The researchers then turned to between-individual differences, comparing the overall patterns of people in the high-reactivity group to those in the low-reactivity group across the entire two-week period. In this analysis, a key distinction became clear. Sleep reactivity did in fact play a moderating role, amplifying the negative effects of stress and arousal.

Individuals with high sleep reactivity showed a much stronger connection between their average stress levels, their average pre-sleep cognitive arousal, and their sleep quality. For these highly reactive individuals, having higher average levels of cognitive arousal was specifically linked to spending more time awake after initially falling asleep. In other words, their predisposition to stress-related sleep disturbance made their racing thoughts more disruptive to maintaining sleep throughout the night.

The researchers also tested whether physiological arousal played a similar role in connecting stress to poor sleep. They examined both the participants’ self-reports of physical tension and their objectively measured pre-sleep heart rate. Neither of these measures of physiological arousal appeared to be a significant middleman in the relationship between stress and sleep, for either group. The link between stress and sleep disruption in this study seemed to operate primarily through mental, not physical, arousal.

“On a day-to-day level, both groups exhibited heightened pre-sleep cognitive arousal and greater sleep disturbances in response to elevated daily stress,” the researchers explained. “However, when considering the study period as a whole, individuals with high sleep reactivity consistently reported higher average levels of stress and pre-sleep cognitive arousal, which in turn contributed to more severe sleep disruptions compared to low-reactive sleepers. Notably, these stress → pre-sleep arousal → sleep associations emerged only for cognitive arousal, not for somatic arousal—whether assessed through self-reports or objectively measured via pre-sleep heart rate.”

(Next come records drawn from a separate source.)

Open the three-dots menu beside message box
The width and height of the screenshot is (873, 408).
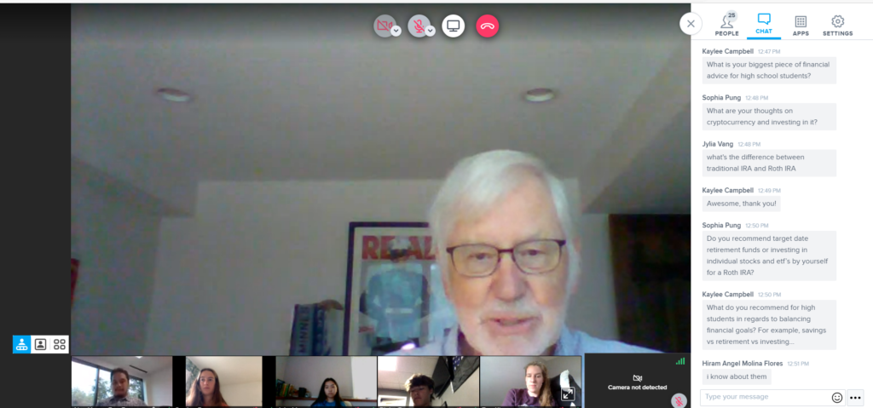[855, 397]
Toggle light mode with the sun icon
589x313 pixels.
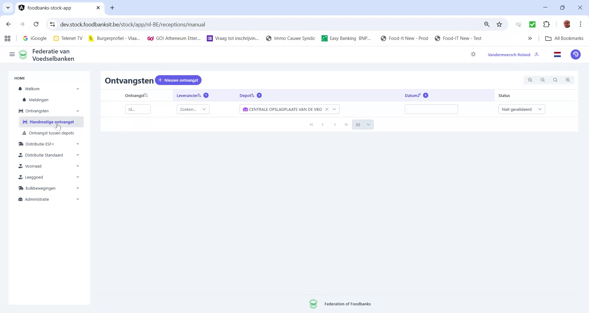(x=473, y=54)
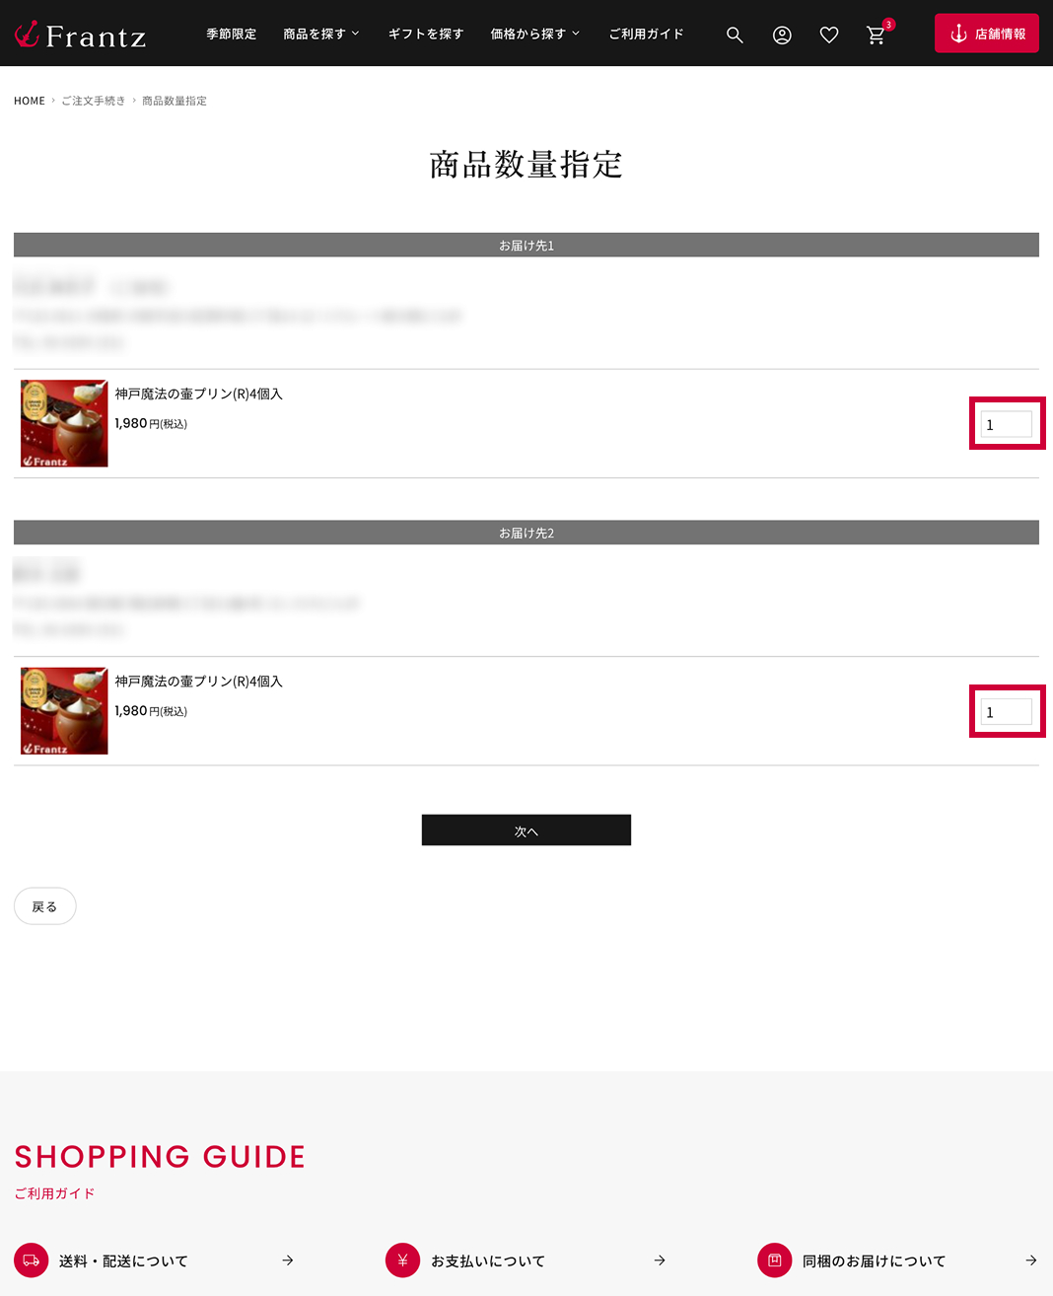1053x1296 pixels.
Task: Click the red box bundling icon
Action: (774, 1260)
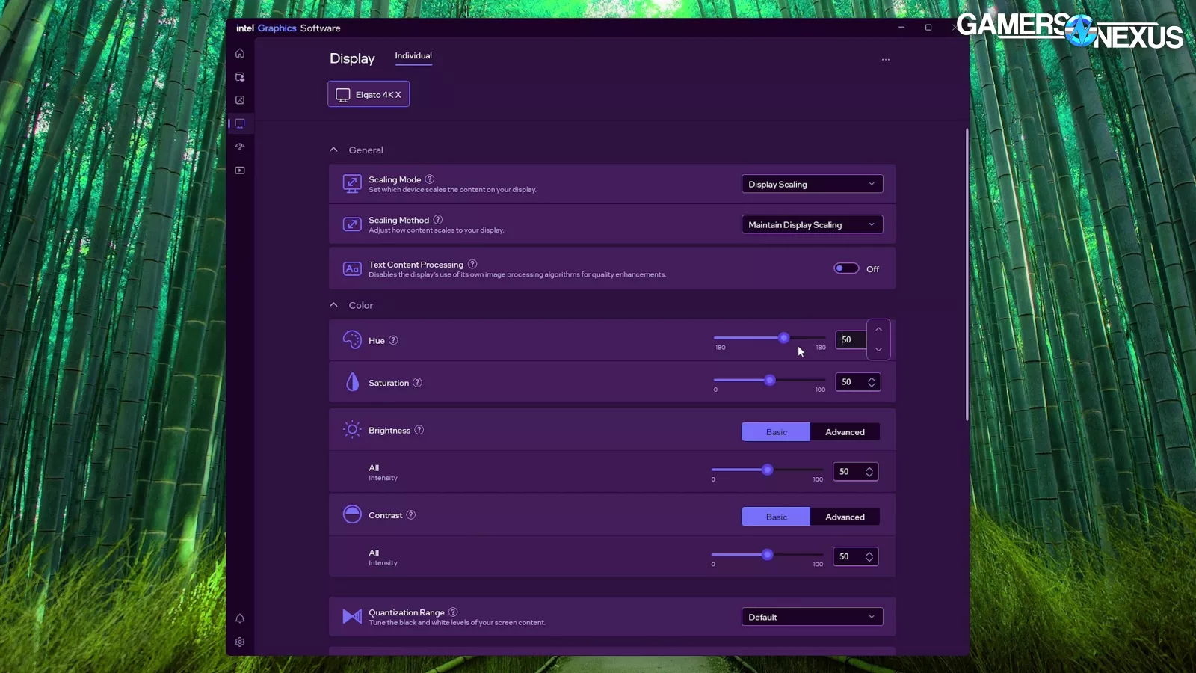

The researchers acknowledged some limitations of their work. The study sample consisted of young university students who were predominantly female and of Chinese descent, so the results may not be generalizable to other demographic groups or age ranges. Additionally, the study excluded individuals with diagnosed sleep disorders, meaning the findings might differ in a clinical population. The timing of the arousal survey, completed in the morning, also means it was a retrospective report that could have been influenced by the night’s sleep. It is also important to consider the practical size of these effects.

While statistically significant, the changes were modest: a day with stress levels 10 points higher than usual was linked to about 2.5 minutes less sleep, and the amplified effect in high-reactivity individuals amounted to about 1.2 additional minutes of wakefulness during the night for every 10-point increase in average stress.

Future research could build on these findings by exploring the same dynamics in more diverse populations. The study also highlights pre-sleep cognitive arousal as a potential target for intervention, especially for those with high sleep reactivity. Investigating whether therapies like cognitive-behavioral therapy for insomnia can reduce this mental activation could offer a path to preventing temporary, stress-induced sleep problems from developing into chronic conditions.

The study, “Sleep Reactivity Amplifies the Impact of Pre-Sleep Cognitive Arousal on Sleep Disturbances,” was authored by Noof Abdullah Saad Shaif, Julian Lim, Anthony N. Reffi, Michael W. L. Chee, Stijn A. A. Massar, and Ju Lynn Ong.